On comprend mieux aussi pourquoi ces mêmes acteurs ont fait de la maîtrise de cette consommation électrique une priorité qui s’exerce dans deux directions : des efforts technologiques pour limiter la « gourmandise » énergétique des systèmes informatiques d’une part, la sécurisation de l’accès à la ressource elle-même, autant que possible en provenance d’énergies renouvelables.

L’IA dopée au nucléaire ?

Dans le domaine de la maîtrise de la consommation des modèles, une part significative des efforts de R&D – financés par l’investissement et non les revenus des sociétés d’IA générative sont consacrés à concevoir des modèles plus petits, réclamant moins de ressources informatiques et à réduire la complexité des algorithmes qui permettent de les faire tourner. Avec le même objectifs, les modèles sont alimentés par des données préanalysées pour éviter la redondance de celles-ci. Du côté hardware, des puces spécialement conçues pour l’IA sont en cours de développement, notamment chez Nvidia, le leader du secteur, mais aussi l’intégration de plus en poussée de systèmes de refroidissement moins consommateurs d’énergie dans les data centers notamment.

Des estimations prévoient que l’optimisation des modèles d’entrainement pourraient faire baisser jusqu’à 80% les besoins énergétiques, et 40% la consommation des infrastructures matérielles.

L’autre sujet de préoccupation lié à l’énergie concerne la nécessité d’accéder à de l’électricité « propre », aussi bien sous la pression de l’opinion publique et des règlementations des Etats-Unis (y compris aux Etats-Unis avec l’ESG et l’objectif NetZero en 2030), qu’avec la nécessité de faire baisser les factures autant que possible.

C’est ainsi que le recours aux énergies renouvelables s’impose d’autant, contrairement à l’incertitude concernant le coût des énergies fossiles leur prix s’oriente invariablement à la baisse.

C’est ainsi que Amazon est déjà devenu le plus grand acheteur d’énergie renouvelable au monde : plus de 20Gw de capacité d’électricité renouvelable (solaire et éolien). Google de son côté assure être déjà neutre en émission carbone et compte naturellement le rester, même avec l’IA.

L’étape d’après consiste pour ces géants technologiques à sécuriser très en amont leurs sources d’électricité renouvelable, aussi bien pour s’assurer des volumes que des coûts.

Ces entreprises sont donc en pointe dans le financement de projets de fabrication de mini-réacteurs nucléaires (SMR) ou de réhabilitation et développement de centrales existantes, pour l’instant aux Etats-Unis. Dans ce domaine, l’exemple le plus connu est celui de Microsoft qui finance le redémarrage d’un des réacteurs de la centrale Three Miles Island pour s’assurer de sa production électrique.

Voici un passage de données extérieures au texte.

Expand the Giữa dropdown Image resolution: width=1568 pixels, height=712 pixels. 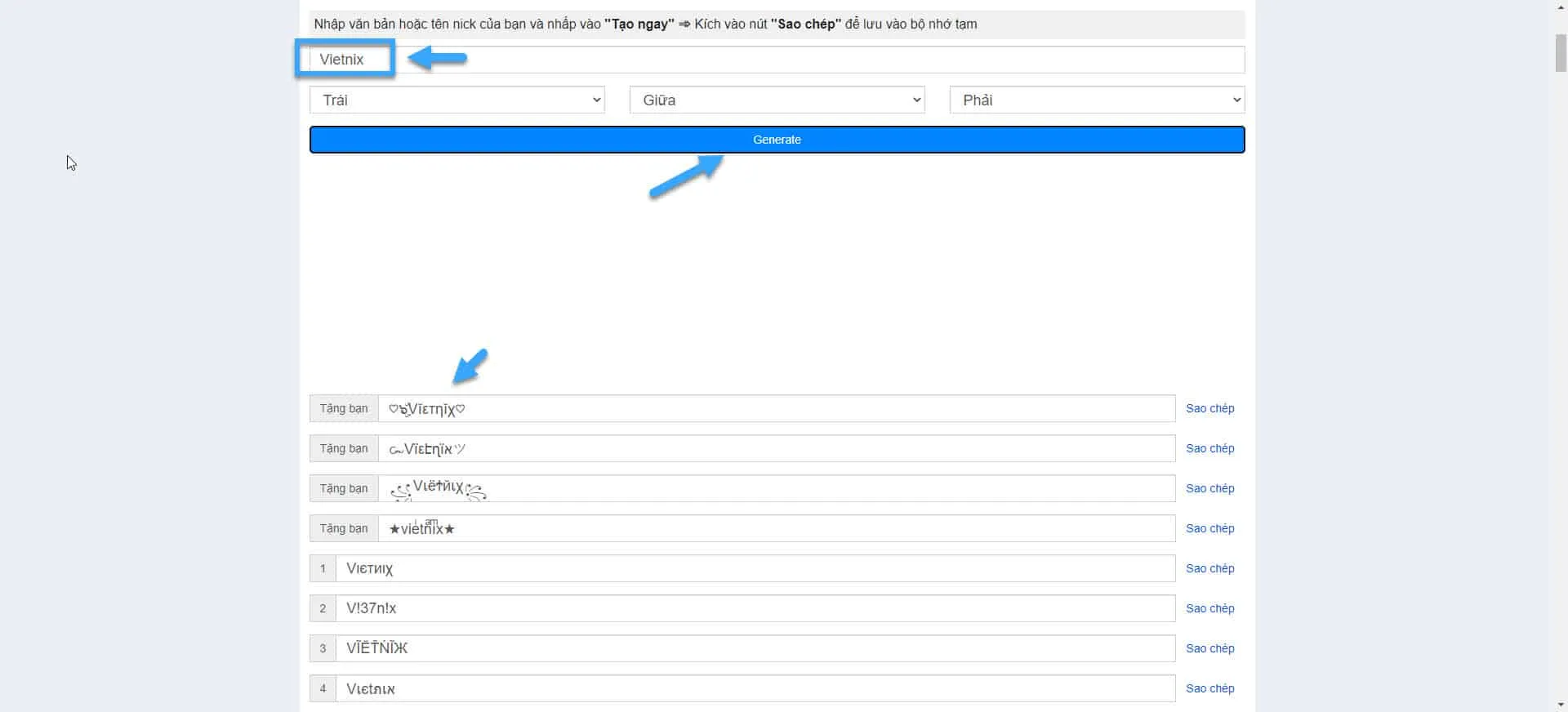coord(777,100)
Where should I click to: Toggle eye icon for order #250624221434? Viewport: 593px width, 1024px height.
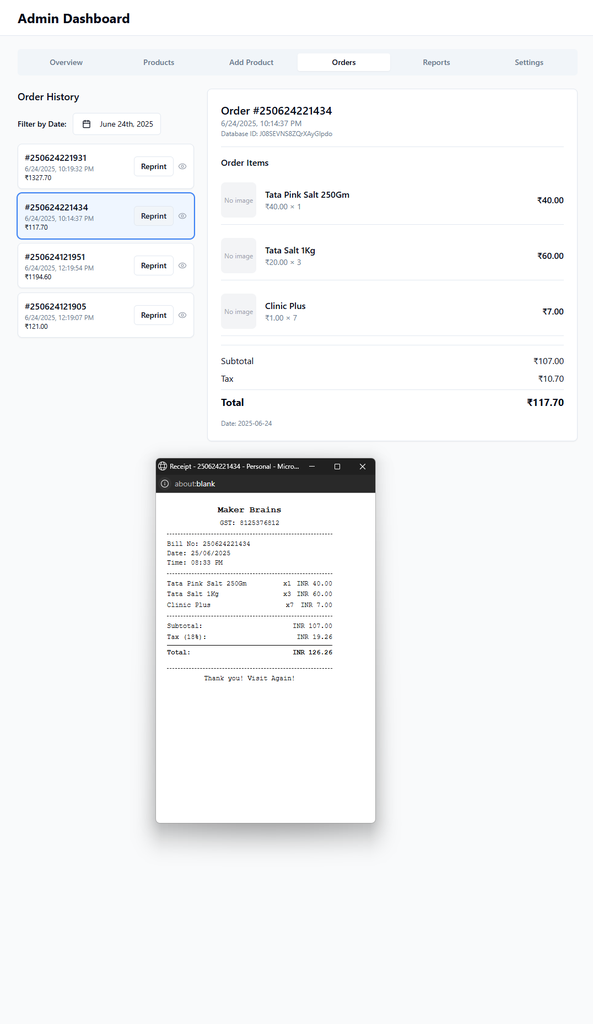pos(182,216)
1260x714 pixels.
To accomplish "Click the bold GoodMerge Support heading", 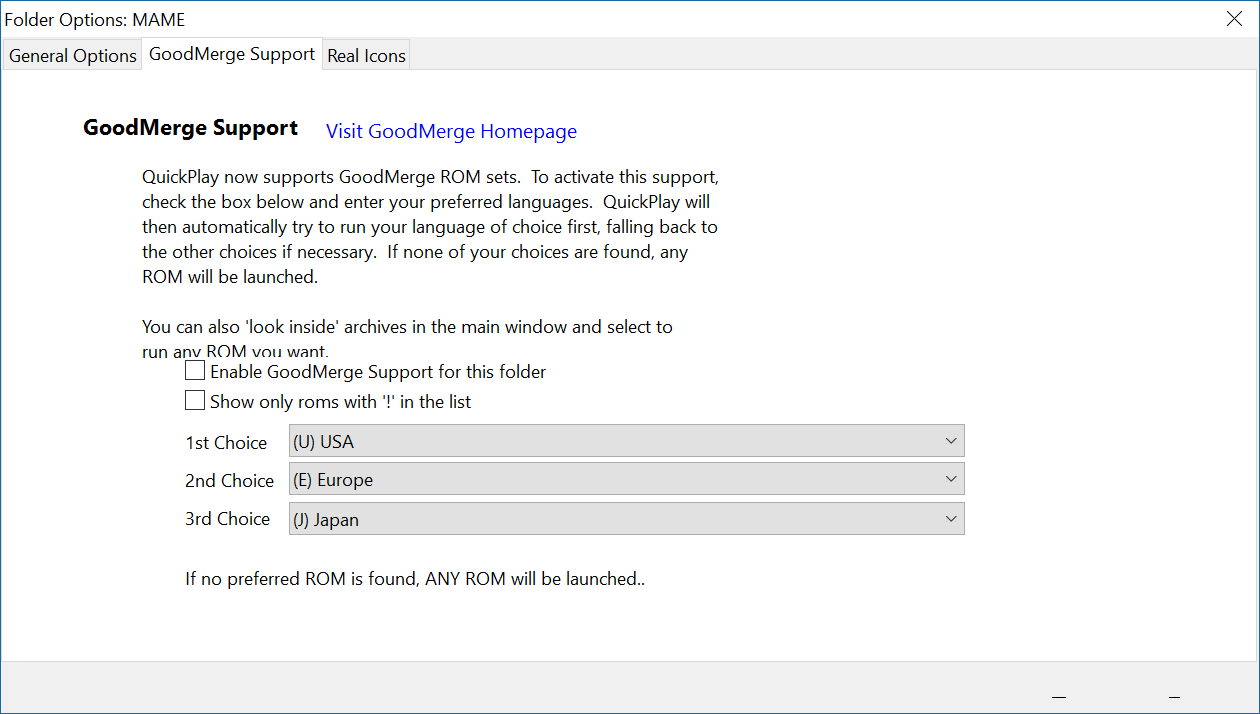I will (x=190, y=128).
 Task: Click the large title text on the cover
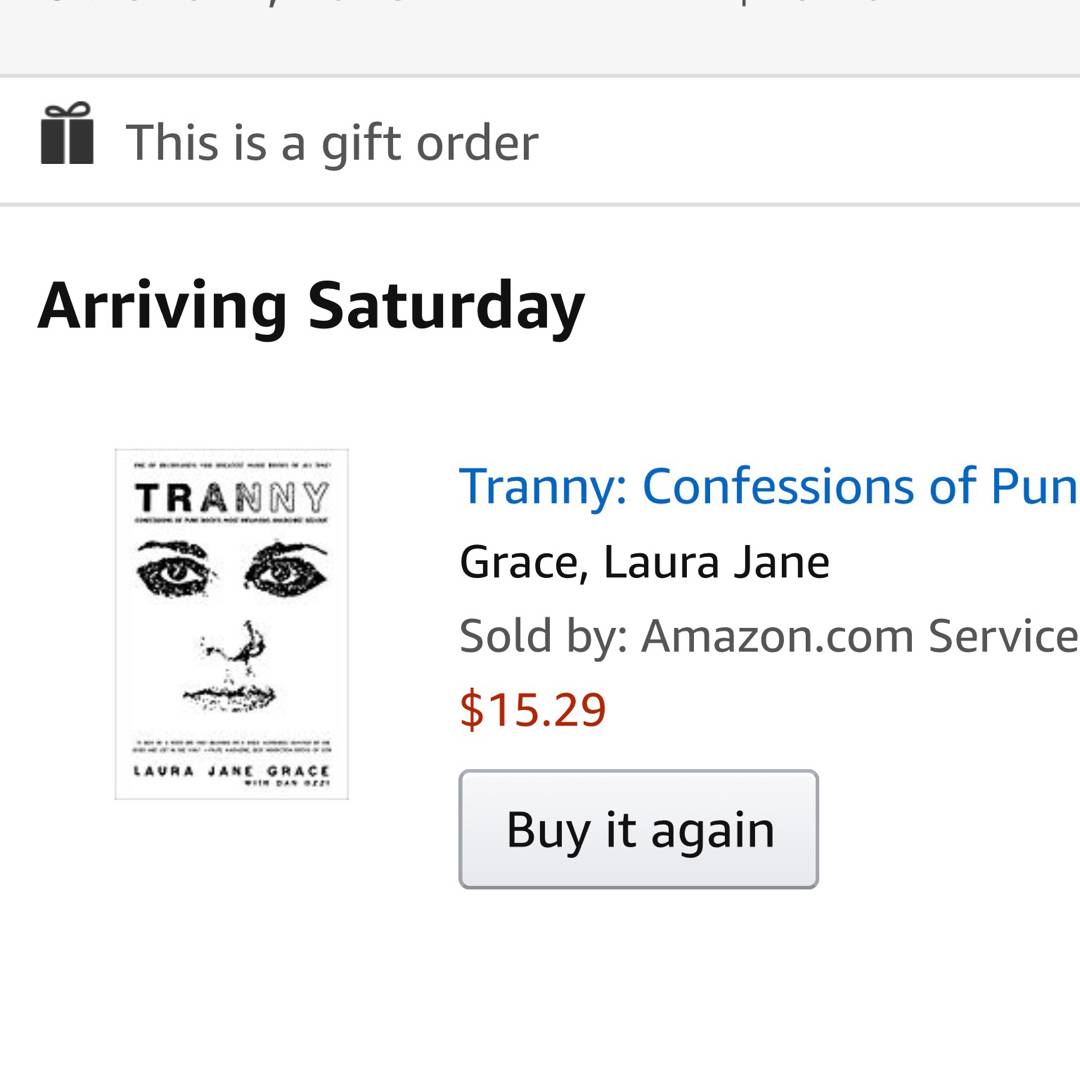click(232, 497)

Concernant les mini-réacteurs, Oracle a déjà annoncé que certains de ses futurs data centers seraient alimentés par des SMR lui appartenant. Google a signé un accord avec la startup Kairos Power pour développer également de tels réacteurs pour son usage propre d’ici la fin de la décennie. Enfin Amazon a déjà acquis un parc de data centers déjà alimentés par de l’énergie nucléaire.

Concernant ces futurs réacteurs, que des startups de nombreux pays, y compris en France, commencent à développer, l’enjeu principal hors énergie est celui de la sécurité et donc de la réglementation. Pas sûr que l’opinion soit d’ores et déjà prête à accepter la présence d’un SMR dans les sous-sols d’une entreprise où à la sortie d’un parc technologique…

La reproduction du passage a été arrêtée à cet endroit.